▸ READING TEXT:
==========

HONG KONG, 14 June 2022 – Leading diversified professional services and investment management company Colliers (NASDAQ and TSX: CIGI) has today released a Rediscovering Kowloon West research report, which outlines upcoming development areas and infrastructures on the western side of Hong Kong and identifies related opportunities for occupiers and investors.

Two government-initiated mega projects, Lantau Tomorrow Vision and Northern Metropolis, are expected to pave the way for different office clusters to develop around Kowloon Station, Cheung Sha Wan and the New Development Areas (NDAs) in the New Territories. As a result, 29% of the next five-year Grade A office supply (2022-26) is in Kowloon West with the total size of such supply in the district expected to increase from 6 million sq feet in March 2022 to 9 million sq feet by 2026. Meanwhile, 11% of Hong Kong’s Grade A office stock will be in Kowloon West by 2026, a figure similar to that of Island East.

“The focus of the city’s future developments is going to shift from the East to the West over the next two decades amidst the bigger integration within the Greater Bay Area (GBA) development. We believe the emerging office clusters in Kowloon West will become alternative flight-to-quality locations, supported by the relatively low rents compared with the CBD and the new supply of high-quality buildings,” said Rosanna Tang, Head of Research, Hong Kong & Greater Bay Area.

New office clusters emerging in the West 

While its office stocks were relatively scattered compared to decentralized areas in eastern Hong Kong over the last decade, Kowloon West is set to become one of the fastest-growing Grade A office submarkets as new office space is completed in the coming years. Together with New Territories West, it will account for 36% of the next five years’ total new supply. 

In particular, new office clusters are expected to emerge around Kowloon Station and Cheung Sha Wan. Currently, there is only one Grade A office building in the Kowloon Station Area, which is strategically located at the junction of the Tung Chung Line, Tuen Ma Line and cross-border XRL. In the next five years, however, it will supply the second-highest amount of new Grade A office facilities (2.4 million sq ft) after Kowloon East, equivalent to 17% of the total new Grade A supply in Hong Kong between now and 2026.

“Hong Kong has always been the springboard for mainland firms looking to expand internationally, as well as a super connector for overseas companies planning to establish their businesses in mainland China. We expect to see this future cluster to capture more occupiers from the banking, finance, wealth management and insurance field, greatly influencing Hong Kong’s office market in the next decade. Sizable occupiers looking for large floorplates can explore options in the new supply projects while firms with cross-border needs can consider the area around the XRL Terminus,” said Chris Hui, Executive Director, Office Leasing at Colliers Hong Kong.

==========

▸ DATA LINES:
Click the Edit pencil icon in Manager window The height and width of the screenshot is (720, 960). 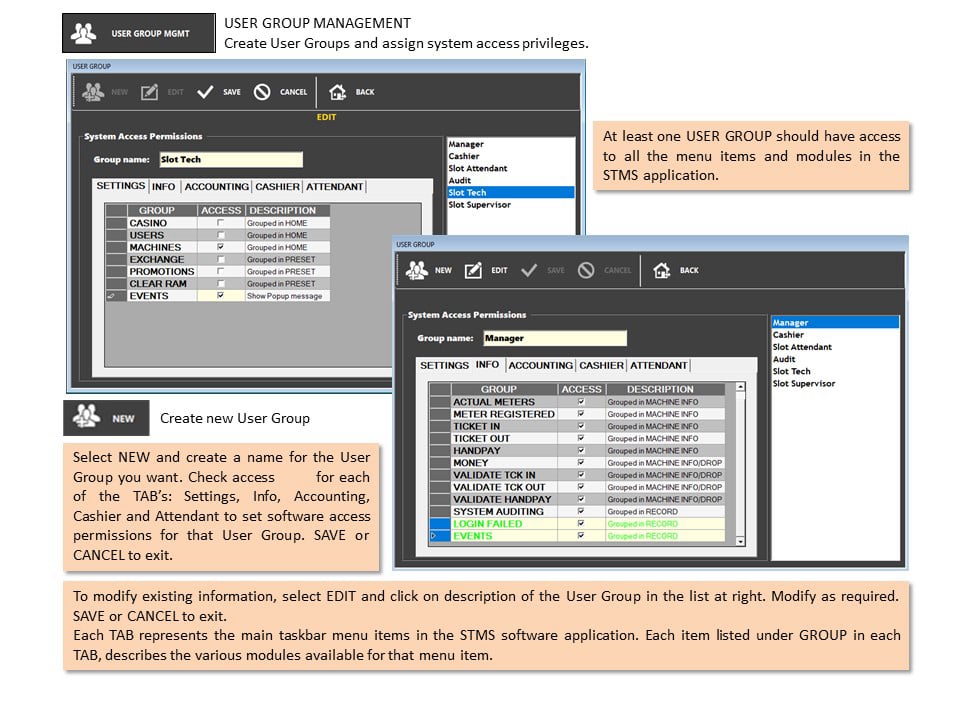pos(473,270)
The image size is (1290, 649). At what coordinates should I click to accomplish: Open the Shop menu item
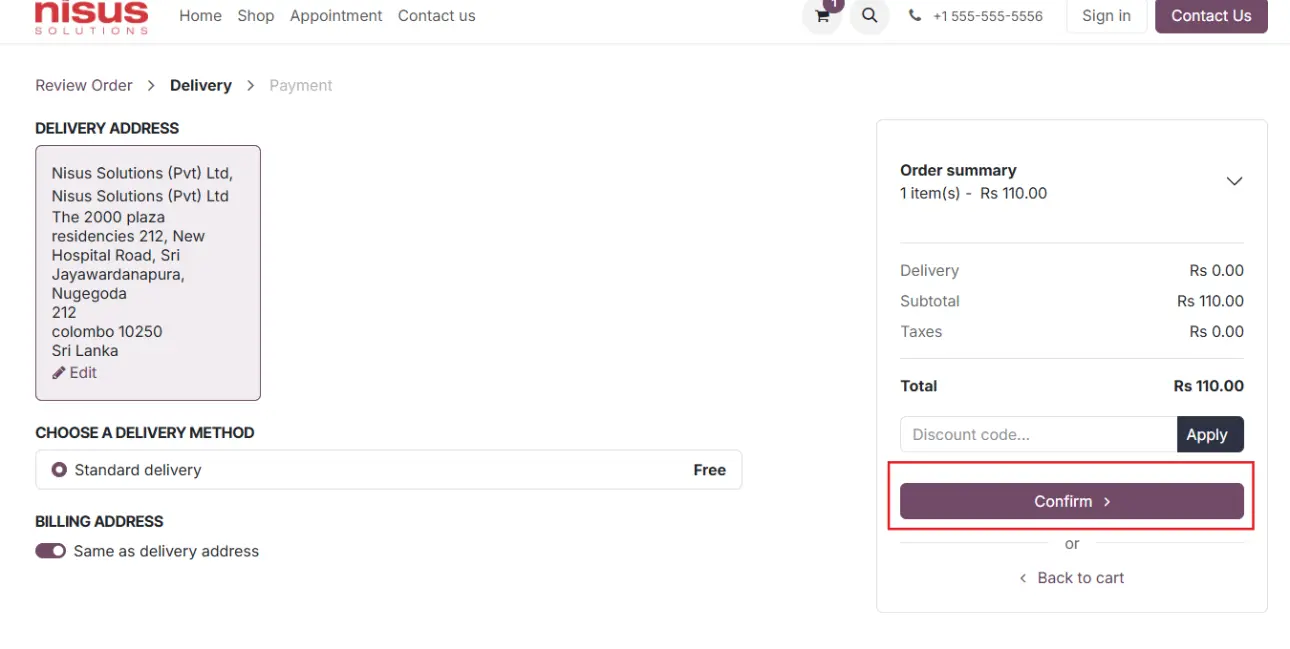[x=256, y=16]
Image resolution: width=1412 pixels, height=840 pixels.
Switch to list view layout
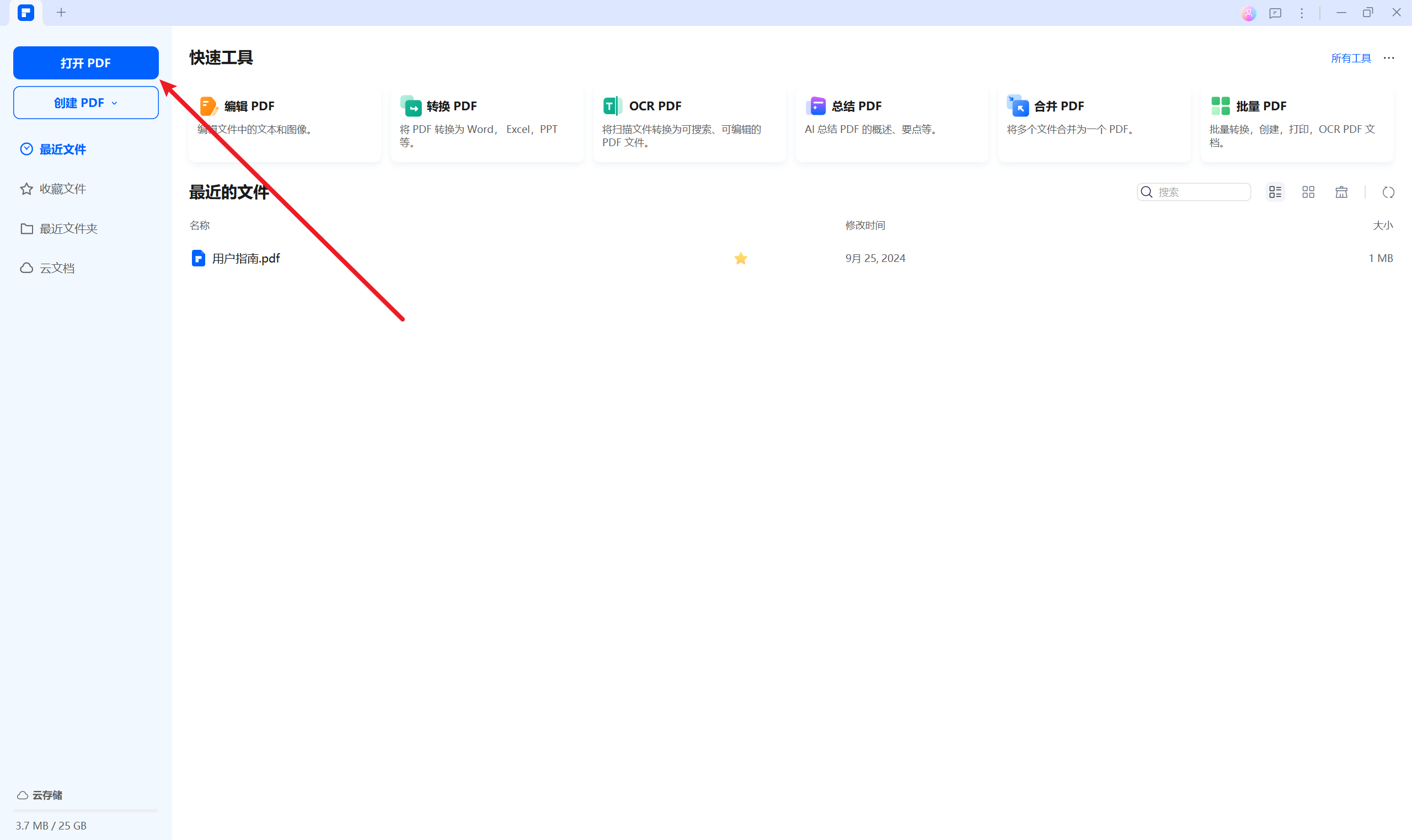[x=1275, y=192]
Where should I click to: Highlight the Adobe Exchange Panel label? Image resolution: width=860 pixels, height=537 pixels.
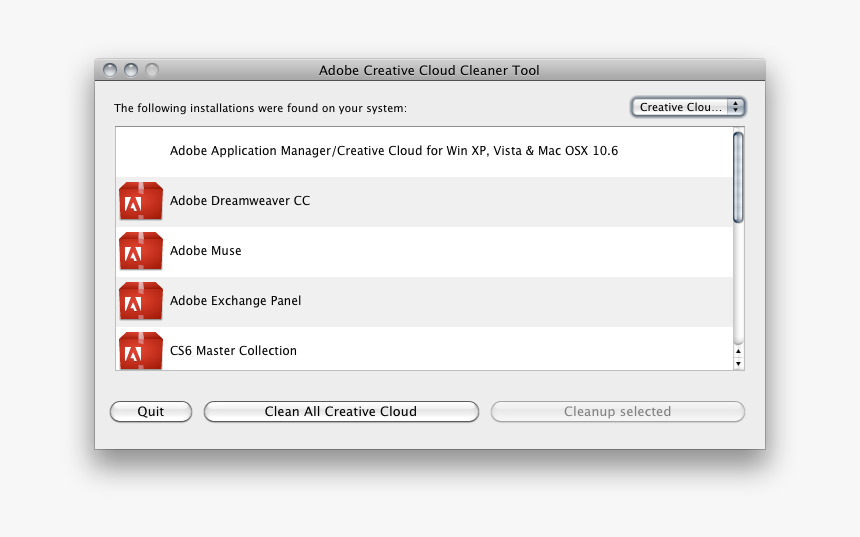(235, 301)
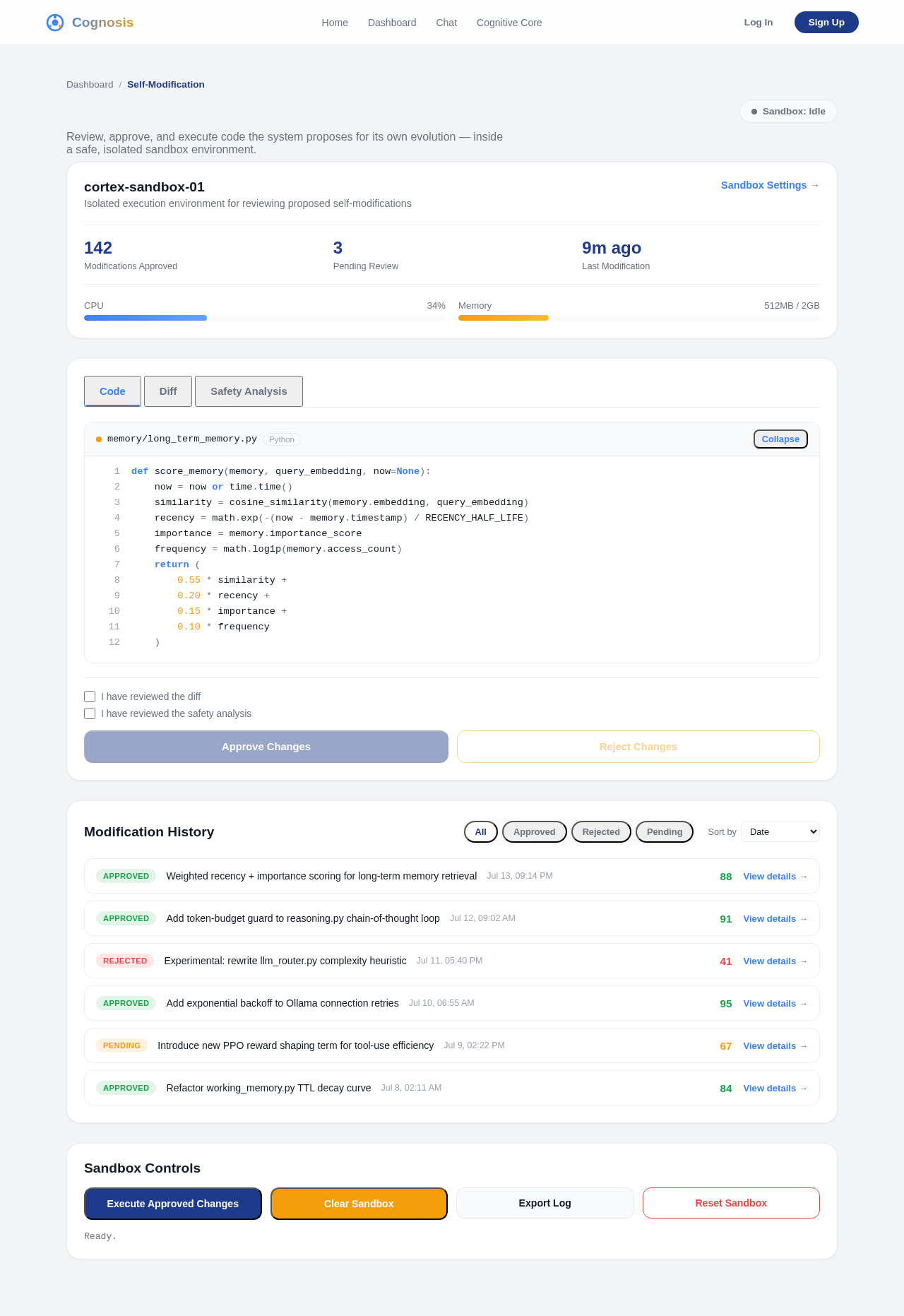Open Sandbox Settings link
Image resolution: width=904 pixels, height=1316 pixels.
pos(770,185)
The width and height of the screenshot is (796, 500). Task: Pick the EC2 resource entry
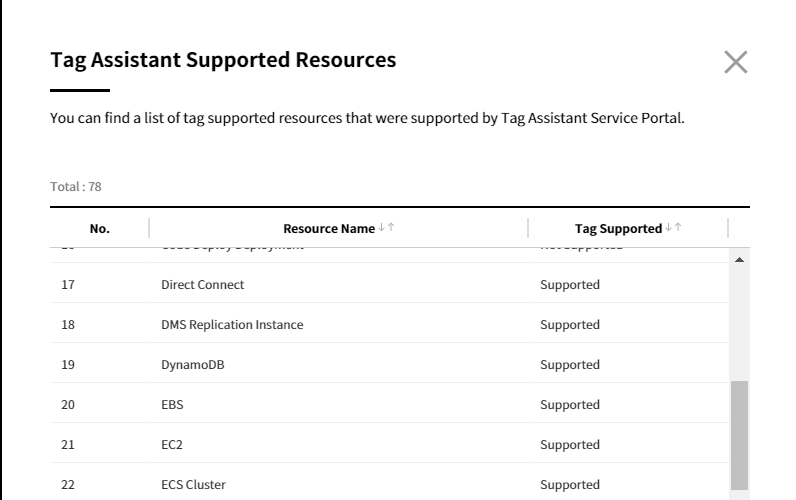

==========

▸ EXERCISE INSTRUCTIONS:
1: In the text on Kowloon West offices, how much new Grade A office space will the Kowloon Station Area supply over the next five years?
2: Write the next part of the text on Kowloon West offices, picking up after its final paragraph.

▸ RESPONSES BY TASK:
1: 2.4 million sq ft

2:
In Cheung Sha Wan, a former industrial district that has witnessed remarkable changes over the last decade, some 2.6 million sq ft total GFA has already been approved for wholesale conversion or redevelopment through the revitalization scheme.  Apart from the revitalized commercial buildings, Cheung Sha Wan is also seeing more new and quality Grade A offices to establish in the area, with the submarket expecting to see a total of 1.9 million sq ft GFA of Grade A office spaces by 2023. Looking ahead, whilst cost-optimization and light-to-quality will remain the key themes for office occupiers in the foreseeable future, we believe Cheung Sha Wan is set to evolve into a diversified commercial cluster that favors both occupiers and investors who are eyeing to capture the GBA and Northern Metropolis opportunities. 

Growing importance of the New Development Areas

While the government has in the past developed residential new towns and industrial estates in the New Territories, total office stock has lagged behind Kowloon and Hong Kong Island. That is set to change with the Northern Metropolis plan. Not only will the western part of Hong Kong become more important due to its strategic location and infrastructures that connect with the GBA, but developers are also gearing up to build residential clusters and new office projects in the New Development Areas (NDAs).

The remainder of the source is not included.